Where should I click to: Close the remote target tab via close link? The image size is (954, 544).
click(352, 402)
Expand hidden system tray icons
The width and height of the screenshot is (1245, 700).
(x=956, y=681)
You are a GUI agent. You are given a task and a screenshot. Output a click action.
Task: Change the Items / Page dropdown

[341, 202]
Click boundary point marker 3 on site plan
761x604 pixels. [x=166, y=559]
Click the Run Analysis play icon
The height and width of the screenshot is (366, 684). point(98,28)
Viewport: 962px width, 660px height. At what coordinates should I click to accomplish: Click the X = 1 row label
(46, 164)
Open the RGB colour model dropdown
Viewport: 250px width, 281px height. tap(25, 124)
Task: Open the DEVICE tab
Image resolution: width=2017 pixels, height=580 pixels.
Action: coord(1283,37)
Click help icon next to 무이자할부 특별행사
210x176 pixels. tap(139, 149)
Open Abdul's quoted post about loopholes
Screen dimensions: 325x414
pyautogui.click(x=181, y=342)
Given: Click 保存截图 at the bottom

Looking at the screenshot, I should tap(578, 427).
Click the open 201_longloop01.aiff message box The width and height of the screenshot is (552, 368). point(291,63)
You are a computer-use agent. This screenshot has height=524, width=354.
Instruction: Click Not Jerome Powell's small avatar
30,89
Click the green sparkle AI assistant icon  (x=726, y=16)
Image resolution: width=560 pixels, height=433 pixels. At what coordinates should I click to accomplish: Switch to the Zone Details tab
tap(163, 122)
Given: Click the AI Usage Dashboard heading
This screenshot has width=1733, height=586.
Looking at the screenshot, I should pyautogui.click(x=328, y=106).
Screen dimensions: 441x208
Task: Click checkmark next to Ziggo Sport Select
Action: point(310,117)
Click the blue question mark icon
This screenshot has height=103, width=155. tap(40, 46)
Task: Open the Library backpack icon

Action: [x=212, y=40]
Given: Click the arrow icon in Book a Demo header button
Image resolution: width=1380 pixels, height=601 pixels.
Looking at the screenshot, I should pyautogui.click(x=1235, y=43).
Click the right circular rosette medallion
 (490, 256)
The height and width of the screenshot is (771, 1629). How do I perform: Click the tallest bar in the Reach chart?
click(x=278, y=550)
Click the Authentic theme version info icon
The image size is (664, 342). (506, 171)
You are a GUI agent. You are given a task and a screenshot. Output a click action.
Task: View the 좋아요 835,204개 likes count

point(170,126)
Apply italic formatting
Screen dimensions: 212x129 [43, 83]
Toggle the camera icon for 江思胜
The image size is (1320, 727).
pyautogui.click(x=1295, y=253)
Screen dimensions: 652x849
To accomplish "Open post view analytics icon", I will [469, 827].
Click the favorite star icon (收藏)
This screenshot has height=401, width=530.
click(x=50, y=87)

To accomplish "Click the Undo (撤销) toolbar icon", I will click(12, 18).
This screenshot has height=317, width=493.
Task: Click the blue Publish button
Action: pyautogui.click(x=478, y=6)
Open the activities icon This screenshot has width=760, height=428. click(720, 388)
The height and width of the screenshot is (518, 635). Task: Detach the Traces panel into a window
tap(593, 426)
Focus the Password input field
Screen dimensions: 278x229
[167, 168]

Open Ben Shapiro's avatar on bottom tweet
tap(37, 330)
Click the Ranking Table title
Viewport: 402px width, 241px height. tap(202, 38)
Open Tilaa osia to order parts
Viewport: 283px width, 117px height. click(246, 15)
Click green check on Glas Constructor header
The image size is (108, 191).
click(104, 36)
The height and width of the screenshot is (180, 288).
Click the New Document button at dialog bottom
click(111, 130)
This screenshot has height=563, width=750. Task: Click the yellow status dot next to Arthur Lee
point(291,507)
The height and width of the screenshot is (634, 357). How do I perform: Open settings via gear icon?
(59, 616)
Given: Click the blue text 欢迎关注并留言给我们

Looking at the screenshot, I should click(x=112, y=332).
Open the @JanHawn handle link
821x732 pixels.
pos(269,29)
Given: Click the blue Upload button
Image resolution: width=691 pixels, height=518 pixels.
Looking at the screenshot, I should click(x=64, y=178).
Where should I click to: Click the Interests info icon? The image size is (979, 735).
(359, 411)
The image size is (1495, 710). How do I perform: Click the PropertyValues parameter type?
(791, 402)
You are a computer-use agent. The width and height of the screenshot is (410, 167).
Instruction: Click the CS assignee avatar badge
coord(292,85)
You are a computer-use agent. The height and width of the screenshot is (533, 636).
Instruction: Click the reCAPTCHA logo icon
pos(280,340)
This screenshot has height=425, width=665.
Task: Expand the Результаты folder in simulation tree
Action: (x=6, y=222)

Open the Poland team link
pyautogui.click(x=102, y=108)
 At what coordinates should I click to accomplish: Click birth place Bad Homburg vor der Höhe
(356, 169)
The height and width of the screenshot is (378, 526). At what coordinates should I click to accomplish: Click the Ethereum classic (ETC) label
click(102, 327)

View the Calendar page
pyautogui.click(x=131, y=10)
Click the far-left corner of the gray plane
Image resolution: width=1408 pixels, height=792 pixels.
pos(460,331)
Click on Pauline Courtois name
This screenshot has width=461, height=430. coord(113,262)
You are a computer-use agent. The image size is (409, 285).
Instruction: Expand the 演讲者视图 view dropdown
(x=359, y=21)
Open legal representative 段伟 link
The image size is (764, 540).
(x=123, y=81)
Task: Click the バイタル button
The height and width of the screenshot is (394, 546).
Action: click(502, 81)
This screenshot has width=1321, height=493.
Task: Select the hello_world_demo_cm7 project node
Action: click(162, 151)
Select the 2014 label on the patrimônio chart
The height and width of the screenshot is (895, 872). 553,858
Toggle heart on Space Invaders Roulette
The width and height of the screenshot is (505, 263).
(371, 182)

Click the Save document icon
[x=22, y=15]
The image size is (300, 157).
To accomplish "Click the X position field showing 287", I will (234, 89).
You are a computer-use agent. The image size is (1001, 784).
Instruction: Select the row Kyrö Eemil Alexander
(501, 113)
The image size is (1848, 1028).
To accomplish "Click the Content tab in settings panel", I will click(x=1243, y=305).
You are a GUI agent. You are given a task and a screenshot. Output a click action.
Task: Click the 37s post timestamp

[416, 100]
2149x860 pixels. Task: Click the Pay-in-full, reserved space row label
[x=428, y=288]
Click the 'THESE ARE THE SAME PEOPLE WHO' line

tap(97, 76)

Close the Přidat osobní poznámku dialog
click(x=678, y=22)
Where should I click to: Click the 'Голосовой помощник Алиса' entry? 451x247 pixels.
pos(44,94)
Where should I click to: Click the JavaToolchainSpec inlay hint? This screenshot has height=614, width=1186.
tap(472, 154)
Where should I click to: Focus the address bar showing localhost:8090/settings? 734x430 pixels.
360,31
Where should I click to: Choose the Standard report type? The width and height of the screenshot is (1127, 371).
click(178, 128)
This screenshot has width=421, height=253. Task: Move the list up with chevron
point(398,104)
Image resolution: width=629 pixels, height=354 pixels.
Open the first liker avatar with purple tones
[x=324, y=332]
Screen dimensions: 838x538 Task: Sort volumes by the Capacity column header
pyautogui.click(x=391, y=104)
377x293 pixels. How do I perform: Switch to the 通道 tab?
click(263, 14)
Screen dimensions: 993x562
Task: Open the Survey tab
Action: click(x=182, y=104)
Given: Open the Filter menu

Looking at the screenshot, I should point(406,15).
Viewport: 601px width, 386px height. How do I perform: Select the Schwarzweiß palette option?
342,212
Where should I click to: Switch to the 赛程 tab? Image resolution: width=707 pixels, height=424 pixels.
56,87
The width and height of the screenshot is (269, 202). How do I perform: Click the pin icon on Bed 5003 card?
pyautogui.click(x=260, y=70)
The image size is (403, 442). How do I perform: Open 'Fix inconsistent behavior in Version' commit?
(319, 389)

---------------

## [Exercise details]
Return each line above precisely as written.

## [Result of the task]
Where should I click to: Close the remote target tab via close link? The image size is (954, 544).
click(352, 402)
Expand hidden system tray icons
The width and height of the screenshot is (1245, 700).
(x=956, y=681)
You are a GUI agent. You are given a task and a screenshot. Output a click action.
Task: Change the Items / Page dropdown

[341, 202]
Click boundary point marker 3 on site plan
761x604 pixels. [x=166, y=559]
Click the Run Analysis play icon
The height and width of the screenshot is (366, 684). point(98,28)
Viewport: 962px width, 660px height. At what coordinates should I click to accomplish: Click the X = 1 row label
(46, 164)
Open the RGB colour model dropdown
Viewport: 250px width, 281px height. tap(25, 124)
Task: Open the DEVICE tab
Image resolution: width=2017 pixels, height=580 pixels.
Action: coord(1283,37)
Click help icon next to 무이자할부 특별행사
210x176 pixels. tap(139, 149)
Open Abdul's quoted post about loopholes
Screen dimensions: 325x414
pyautogui.click(x=181, y=342)
Given: Click 保存截图 at the bottom

Looking at the screenshot, I should tap(578, 427).
Click the open 201_longloop01.aiff message box The width and height of the screenshot is (552, 368). point(291,63)
You are a computer-use agent. This screenshot has height=524, width=354.
Instruction: Click Not Jerome Powell's small avatar
30,89
Click the green sparkle AI assistant icon  (x=726, y=16)
Image resolution: width=560 pixels, height=433 pixels. At what coordinates should I click to accomplish: Switch to the Zone Details tab
tap(163, 122)
Given: Click the AI Usage Dashboard heading
This screenshot has width=1733, height=586.
Looking at the screenshot, I should pyautogui.click(x=328, y=106).
Screen dimensions: 441x208
Task: Click checkmark next to Ziggo Sport Select
Action: point(310,117)
Click the blue question mark icon
This screenshot has height=103, width=155. tap(40, 46)
Task: Open the Library backpack icon

Action: [x=212, y=40]
Given: Click the arrow icon in Book a Demo header button
Image resolution: width=1380 pixels, height=601 pixels.
Looking at the screenshot, I should pyautogui.click(x=1235, y=43).
Click the right circular rosette medallion
 (490, 256)
The height and width of the screenshot is (771, 1629). How do I perform: Click the tallest bar in the Reach chart?
click(x=278, y=550)
Click the Authentic theme version info icon
The image size is (664, 342). (506, 171)
You are a GUI agent. You are given a task and a screenshot. Output a click action.
Task: View the 좋아요 835,204개 likes count

point(170,126)
Apply italic formatting
Screen dimensions: 212x129 [43, 83]
Toggle the camera icon for 江思胜
The image size is (1320, 727).
pyautogui.click(x=1295, y=253)
Screen dimensions: 652x849
To accomplish "Open post view analytics icon", I will [469, 827].
Click the favorite star icon (收藏)
This screenshot has height=401, width=530.
click(x=50, y=87)

To accomplish "Click the Undo (撤销) toolbar icon", I will click(12, 18).
This screenshot has height=317, width=493.
Task: Click the blue Publish button
Action: pyautogui.click(x=478, y=6)
Open the activities icon This screenshot has width=760, height=428. click(720, 388)
The height and width of the screenshot is (518, 635). Task: Detach the Traces panel into a window
tap(593, 426)
Focus the Password input field
Screen dimensions: 278x229
[167, 168]

Open Ben Shapiro's avatar on bottom tweet
tap(37, 330)
Click the Ranking Table title
Viewport: 402px width, 241px height. tap(202, 38)
Open Tilaa osia to order parts
Viewport: 283px width, 117px height. click(246, 15)
Click green check on Glas Constructor header
The image size is (108, 191).
click(104, 36)
The height and width of the screenshot is (180, 288).
Click the New Document button at dialog bottom
click(111, 130)
This screenshot has height=563, width=750. Task: Click the yellow status dot next to Arthur Lee
point(291,507)
The height and width of the screenshot is (634, 357). How do I perform: Open settings via gear icon?
(59, 616)
Given: Click the blue text 欢迎关注并留言给我们

Looking at the screenshot, I should click(x=112, y=332).
Open the @JanHawn handle link
821x732 pixels.
pos(269,29)
Given: Click the blue Upload button
Image resolution: width=691 pixels, height=518 pixels.
Looking at the screenshot, I should click(x=64, y=178).
Where should I click to: Click the Interests info icon? The image size is (979, 735).
(359, 411)
The image size is (1495, 710). How do I perform: Click the PropertyValues parameter type?
(791, 402)
You are a computer-use agent. The width and height of the screenshot is (410, 167).
Instruction: Click the CS assignee avatar badge
coord(292,85)
You are a computer-use agent. The height and width of the screenshot is (533, 636).
Instruction: Click the reCAPTCHA logo icon
pos(280,340)
This screenshot has height=425, width=665.
Task: Expand the Результаты folder in simulation tree
Action: (x=6, y=222)

Open the Poland team link
pyautogui.click(x=102, y=108)
 At what coordinates should I click to accomplish: Click birth place Bad Homburg vor der Höhe
(356, 169)
The height and width of the screenshot is (378, 526). At what coordinates should I click to accomplish: Click the Ethereum classic (ETC) label
click(102, 327)

View the Calendar page
pyautogui.click(x=131, y=10)
Click the far-left corner of the gray plane
Image resolution: width=1408 pixels, height=792 pixels.
pos(460,331)
Click on Pauline Courtois name
This screenshot has width=461, height=430. coord(113,262)
You are a computer-use agent. The image size is (409, 285).
Instruction: Expand the 演讲者视图 view dropdown
(x=359, y=21)
Open legal representative 段伟 link
The image size is (764, 540).
(x=123, y=81)
Task: Click the バイタル button
The height and width of the screenshot is (394, 546).
Action: click(502, 81)
This screenshot has width=1321, height=493.
Task: Select the hello_world_demo_cm7 project node
Action: click(162, 151)
Select the 2014 label on the patrimônio chart
The height and width of the screenshot is (895, 872). 553,858
Toggle heart on Space Invaders Roulette
The width and height of the screenshot is (505, 263).
(371, 182)

Click the Save document icon
[x=22, y=15]
The image size is (300, 157).
To accomplish "Click the X position field showing 287", I will (234, 89).
You are a computer-use agent. The image size is (1001, 784).
Instruction: Select the row Kyrö Eemil Alexander
(501, 113)
The image size is (1848, 1028).
To accomplish "Click the Content tab in settings panel", I will click(x=1243, y=305).
You are a GUI agent. You are given a task and a screenshot. Output a click action.
Task: Click the 37s post timestamp

[416, 100]
2149x860 pixels. Task: Click the Pay-in-full, reserved space row label
[x=428, y=288]
Click the 'THESE ARE THE SAME PEOPLE WHO' line

tap(97, 76)

Close the Přidat osobní poznámku dialog
click(x=678, y=22)
Where should I click to: Click the 'Голосовой помощник Алиса' entry? 451x247 pixels.
pos(44,94)
Where should I click to: Click the JavaToolchainSpec inlay hint? This screenshot has height=614, width=1186.
tap(472, 154)
Where should I click to: Focus the address bar showing localhost:8090/settings? 734x430 pixels.
360,31
Where should I click to: Choose the Standard report type? The width and height of the screenshot is (1127, 371).
click(178, 128)
This screenshot has width=421, height=253. Task: Move the list up with chevron
point(398,104)
Image resolution: width=629 pixels, height=354 pixels.
Open the first liker avatar with purple tones
[x=324, y=332]
Screen dimensions: 838x538 Task: Sort volumes by the Capacity column header
pyautogui.click(x=391, y=104)
377x293 pixels. How do I perform: Switch to the 通道 tab?
click(263, 14)
Screen dimensions: 993x562
Task: Open the Survey tab
Action: click(x=182, y=104)
Given: Open the Filter menu

Looking at the screenshot, I should point(406,15).
Viewport: 601px width, 386px height. How do I perform: Select the Schwarzweiß palette option?
342,212
Where should I click to: Switch to the 赛程 tab? Image resolution: width=707 pixels, height=424 pixels.
56,87
The width and height of the screenshot is (269, 202). How do I perform: Click the pin icon on Bed 5003 card?
pyautogui.click(x=260, y=70)
The image size is (403, 442). How do I perform: Open 'Fix inconsistent behavior in Version' commit?
(319, 389)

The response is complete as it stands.